Start of LISTED RECORDS

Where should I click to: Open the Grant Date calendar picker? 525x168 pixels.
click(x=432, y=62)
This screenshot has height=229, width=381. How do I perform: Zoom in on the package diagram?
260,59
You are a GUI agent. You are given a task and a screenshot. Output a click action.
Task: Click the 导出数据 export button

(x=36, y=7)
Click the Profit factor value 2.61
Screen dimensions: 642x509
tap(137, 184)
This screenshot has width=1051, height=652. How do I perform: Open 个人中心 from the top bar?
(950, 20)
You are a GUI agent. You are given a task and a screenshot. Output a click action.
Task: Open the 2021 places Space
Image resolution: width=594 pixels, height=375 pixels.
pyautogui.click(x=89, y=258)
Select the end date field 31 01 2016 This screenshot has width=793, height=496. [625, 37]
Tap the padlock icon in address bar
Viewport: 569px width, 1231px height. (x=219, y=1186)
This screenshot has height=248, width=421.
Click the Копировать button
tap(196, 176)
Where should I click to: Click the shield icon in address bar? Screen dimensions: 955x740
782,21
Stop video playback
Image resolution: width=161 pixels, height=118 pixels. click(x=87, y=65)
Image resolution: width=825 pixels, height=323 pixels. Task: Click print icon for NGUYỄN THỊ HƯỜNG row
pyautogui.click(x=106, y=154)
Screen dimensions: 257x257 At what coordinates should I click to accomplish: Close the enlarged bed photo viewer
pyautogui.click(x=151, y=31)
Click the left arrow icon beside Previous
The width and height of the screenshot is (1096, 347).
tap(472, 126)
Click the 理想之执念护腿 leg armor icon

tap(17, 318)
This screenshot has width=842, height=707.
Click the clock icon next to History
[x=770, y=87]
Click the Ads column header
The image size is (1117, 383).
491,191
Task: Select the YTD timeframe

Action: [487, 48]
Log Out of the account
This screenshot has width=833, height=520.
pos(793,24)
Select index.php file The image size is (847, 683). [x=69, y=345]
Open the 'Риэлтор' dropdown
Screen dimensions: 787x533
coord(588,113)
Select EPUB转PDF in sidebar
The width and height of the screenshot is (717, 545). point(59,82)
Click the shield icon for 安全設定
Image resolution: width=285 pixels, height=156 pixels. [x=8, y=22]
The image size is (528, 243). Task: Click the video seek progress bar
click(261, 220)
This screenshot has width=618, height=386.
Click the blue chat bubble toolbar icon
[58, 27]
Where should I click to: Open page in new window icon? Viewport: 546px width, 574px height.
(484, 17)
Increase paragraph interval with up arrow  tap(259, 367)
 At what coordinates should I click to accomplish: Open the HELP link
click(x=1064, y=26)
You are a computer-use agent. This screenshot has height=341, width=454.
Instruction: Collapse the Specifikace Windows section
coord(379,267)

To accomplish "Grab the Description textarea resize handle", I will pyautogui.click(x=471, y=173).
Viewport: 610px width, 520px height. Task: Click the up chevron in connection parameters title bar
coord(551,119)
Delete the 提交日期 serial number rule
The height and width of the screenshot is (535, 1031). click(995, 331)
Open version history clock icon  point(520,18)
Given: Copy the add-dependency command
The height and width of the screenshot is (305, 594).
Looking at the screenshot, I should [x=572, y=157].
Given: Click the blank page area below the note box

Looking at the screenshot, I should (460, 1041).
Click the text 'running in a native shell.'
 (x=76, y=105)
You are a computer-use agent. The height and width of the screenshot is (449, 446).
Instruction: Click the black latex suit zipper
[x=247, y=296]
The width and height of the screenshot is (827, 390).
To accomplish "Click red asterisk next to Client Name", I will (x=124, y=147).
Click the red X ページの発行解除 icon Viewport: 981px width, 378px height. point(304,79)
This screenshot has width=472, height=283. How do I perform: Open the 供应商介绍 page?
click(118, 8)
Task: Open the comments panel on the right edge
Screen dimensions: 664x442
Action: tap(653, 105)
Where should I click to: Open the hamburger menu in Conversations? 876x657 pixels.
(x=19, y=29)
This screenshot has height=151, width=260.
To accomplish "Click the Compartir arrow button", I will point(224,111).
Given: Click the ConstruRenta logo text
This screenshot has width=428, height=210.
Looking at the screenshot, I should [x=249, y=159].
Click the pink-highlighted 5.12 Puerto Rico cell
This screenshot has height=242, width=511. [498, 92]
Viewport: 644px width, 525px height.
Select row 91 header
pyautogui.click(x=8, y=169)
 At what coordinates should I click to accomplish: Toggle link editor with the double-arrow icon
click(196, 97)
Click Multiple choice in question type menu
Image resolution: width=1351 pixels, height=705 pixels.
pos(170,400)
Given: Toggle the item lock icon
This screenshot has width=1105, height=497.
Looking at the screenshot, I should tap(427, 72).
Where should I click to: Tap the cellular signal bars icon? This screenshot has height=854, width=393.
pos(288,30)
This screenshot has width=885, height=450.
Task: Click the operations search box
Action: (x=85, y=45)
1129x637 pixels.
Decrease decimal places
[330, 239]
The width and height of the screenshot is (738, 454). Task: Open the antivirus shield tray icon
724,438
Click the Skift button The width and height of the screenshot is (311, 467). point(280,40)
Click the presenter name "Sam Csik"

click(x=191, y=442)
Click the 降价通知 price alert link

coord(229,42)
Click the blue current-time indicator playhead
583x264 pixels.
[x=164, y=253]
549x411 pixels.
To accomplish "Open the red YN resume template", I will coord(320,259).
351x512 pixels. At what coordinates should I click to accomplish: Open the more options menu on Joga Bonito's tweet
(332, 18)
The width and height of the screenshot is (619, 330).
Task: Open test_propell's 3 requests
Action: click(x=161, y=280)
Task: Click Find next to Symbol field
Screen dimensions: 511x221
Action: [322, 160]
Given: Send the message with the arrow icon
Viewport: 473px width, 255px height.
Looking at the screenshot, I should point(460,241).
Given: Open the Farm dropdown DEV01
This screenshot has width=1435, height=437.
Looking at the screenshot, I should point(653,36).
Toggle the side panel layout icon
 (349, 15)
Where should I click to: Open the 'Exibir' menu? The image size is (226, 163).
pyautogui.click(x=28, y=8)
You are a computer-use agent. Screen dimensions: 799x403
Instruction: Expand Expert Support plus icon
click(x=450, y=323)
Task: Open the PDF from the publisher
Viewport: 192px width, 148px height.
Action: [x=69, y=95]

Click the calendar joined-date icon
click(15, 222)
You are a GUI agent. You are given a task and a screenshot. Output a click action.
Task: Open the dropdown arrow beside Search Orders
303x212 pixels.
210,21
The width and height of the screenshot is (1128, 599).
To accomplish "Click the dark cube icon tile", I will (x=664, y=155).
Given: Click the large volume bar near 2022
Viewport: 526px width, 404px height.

End of LISTED RECORDS

From the first line to the last, transcribe the data exactly.

Where should I click to: Open the Grant Date calendar picker? 525x168 pixels.
click(x=432, y=62)
This screenshot has height=229, width=381. How do I perform: Zoom in on the package diagram?
260,59
You are a GUI agent. You are given a task and a screenshot. Output a click action.
Task: Click the 导出数据 export button

(x=36, y=7)
Click the Profit factor value 2.61
Screen dimensions: 642x509
tap(137, 184)
This screenshot has width=1051, height=652. How do I perform: Open 个人中心 from the top bar?
(950, 20)
You are a GUI agent. You are given a task and a screenshot. Output a click action.
Task: Open the 2021 places Space
Image resolution: width=594 pixels, height=375 pixels.
pyautogui.click(x=89, y=258)
Select the end date field 31 01 2016 This screenshot has width=793, height=496. [625, 37]
Tap the padlock icon in address bar
Viewport: 569px width, 1231px height. (x=219, y=1186)
This screenshot has height=248, width=421.
Click the Копировать button
tap(196, 176)
Where should I click to: Click the shield icon in address bar? Screen dimensions: 955x740
782,21
Stop video playback
Image resolution: width=161 pixels, height=118 pixels. click(x=87, y=65)
Image resolution: width=825 pixels, height=323 pixels. Task: Click print icon for NGUYỄN THỊ HƯỜNG row
pyautogui.click(x=106, y=154)
Screen dimensions: 257x257 At what coordinates should I click to accomplish: Close the enlarged bed photo viewer
pyautogui.click(x=151, y=31)
Click the left arrow icon beside Previous
The width and height of the screenshot is (1096, 347).
tap(472, 126)
Click the 理想之执念护腿 leg armor icon

tap(17, 318)
This screenshot has width=842, height=707.
Click the clock icon next to History
[x=770, y=87]
Click the Ads column header
The image size is (1117, 383).
491,191
Task: Select the YTD timeframe

Action: [487, 48]
Log Out of the account
This screenshot has width=833, height=520.
pos(793,24)
Select index.php file The image size is (847, 683). [x=69, y=345]
Open the 'Риэлтор' dropdown
Screen dimensions: 787x533
coord(588,113)
Select EPUB转PDF in sidebar
The width and height of the screenshot is (717, 545). point(59,82)
Click the shield icon for 安全設定
Image resolution: width=285 pixels, height=156 pixels. [x=8, y=22]
The image size is (528, 243). Task: Click the video seek progress bar
click(261, 220)
This screenshot has width=618, height=386.
Click the blue chat bubble toolbar icon
[58, 27]
Where should I click to: Open page in new window icon? Viewport: 546px width, 574px height.
(484, 17)
Increase paragraph interval with up arrow  tap(259, 367)
 At what coordinates should I click to accomplish: Open the HELP link
click(x=1064, y=26)
You are a computer-use agent. This screenshot has height=341, width=454.
Instruction: Collapse the Specifikace Windows section
coord(379,267)

To accomplish "Grab the Description textarea resize handle", I will pyautogui.click(x=471, y=173).
Viewport: 610px width, 520px height. Task: Click the up chevron in connection parameters title bar
coord(551,119)
Delete the 提交日期 serial number rule
The height and width of the screenshot is (535, 1031). click(995, 331)
Open version history clock icon  point(520,18)
Given: Copy the add-dependency command
The height and width of the screenshot is (305, 594).
Looking at the screenshot, I should [x=572, y=157].
Given: Click the blank page area below the note box

Looking at the screenshot, I should (460, 1041).
Click the text 'running in a native shell.'
 (x=76, y=105)
You are a computer-use agent. The height and width of the screenshot is (449, 446).
Instruction: Click the black latex suit zipper
[x=247, y=296]
The width and height of the screenshot is (827, 390).
To accomplish "Click red asterisk next to Client Name", I will (x=124, y=147).
Click the red X ページの発行解除 icon Viewport: 981px width, 378px height. point(304,79)
This screenshot has width=472, height=283. How do I perform: Open the 供应商介绍 page?
click(118, 8)
Task: Open the comments panel on the right edge
Screen dimensions: 664x442
Action: tap(653, 105)
Where should I click to: Open the hamburger menu in Conversations? 876x657 pixels.
(x=19, y=29)
This screenshot has height=151, width=260.
To accomplish "Click the Compartir arrow button", I will point(224,111).
Given: Click the ConstruRenta logo text
This screenshot has width=428, height=210.
Looking at the screenshot, I should [x=249, y=159].
Click the pink-highlighted 5.12 Puerto Rico cell
This screenshot has height=242, width=511. [498, 92]
Viewport: 644px width, 525px height.
Select row 91 header
pyautogui.click(x=8, y=169)
 At what coordinates should I click to accomplish: Toggle link editor with the double-arrow icon
click(196, 97)
Click Multiple choice in question type menu
Image resolution: width=1351 pixels, height=705 pixels.
pos(170,400)
Given: Toggle the item lock icon
This screenshot has width=1105, height=497.
Looking at the screenshot, I should tap(427, 72).
Where should I click to: Tap the cellular signal bars icon? This screenshot has height=854, width=393.
pos(288,30)
This screenshot has width=885, height=450.
Task: Click the operations search box
Action: (x=85, y=45)
1129x637 pixels.
Decrease decimal places
[330, 239]
The width and height of the screenshot is (738, 454). Task: Open the antivirus shield tray icon
724,438
Click the Skift button The width and height of the screenshot is (311, 467). point(280,40)
Click the presenter name "Sam Csik"

click(x=191, y=442)
Click the 降价通知 price alert link

coord(229,42)
Click the blue current-time indicator playhead
583x264 pixels.
[x=164, y=253]
549x411 pixels.
To accomplish "Open the red YN resume template", I will coord(320,259).
351x512 pixels. At what coordinates should I click to accomplish: Open the more options menu on Joga Bonito's tweet
(332, 18)
The width and height of the screenshot is (619, 330).
Task: Open test_propell's 3 requests
Action: click(x=161, y=280)
Task: Click Find next to Symbol field
Screen dimensions: 511x221
Action: [322, 160]
Given: Send the message with the arrow icon
Viewport: 473px width, 255px height.
Looking at the screenshot, I should point(460,241).
Given: Open the Farm dropdown DEV01
This screenshot has width=1435, height=437.
Looking at the screenshot, I should point(653,36).
Toggle the side panel layout icon
 (349, 15)
Where should I click to: Open the 'Exibir' menu? The image size is (226, 163).
pyautogui.click(x=28, y=8)
You are a computer-use agent. Screen dimensions: 799x403
Instruction: Expand Expert Support plus icon
click(x=450, y=323)
Task: Open the PDF from the publisher
Viewport: 192px width, 148px height.
Action: [x=69, y=95]

Click the calendar joined-date icon
click(15, 222)
You are a GUI agent. You are given a task and a screenshot. Output a click action.
Task: Open the dropdown arrow beside Search Orders
303x212 pixels.
210,21
The width and height of the screenshot is (1128, 599).
To accomplish "Click the dark cube icon tile", I will (x=664, y=155).
Given: Click the large volume bar near 2022
Viewport: 526px width, 404px height.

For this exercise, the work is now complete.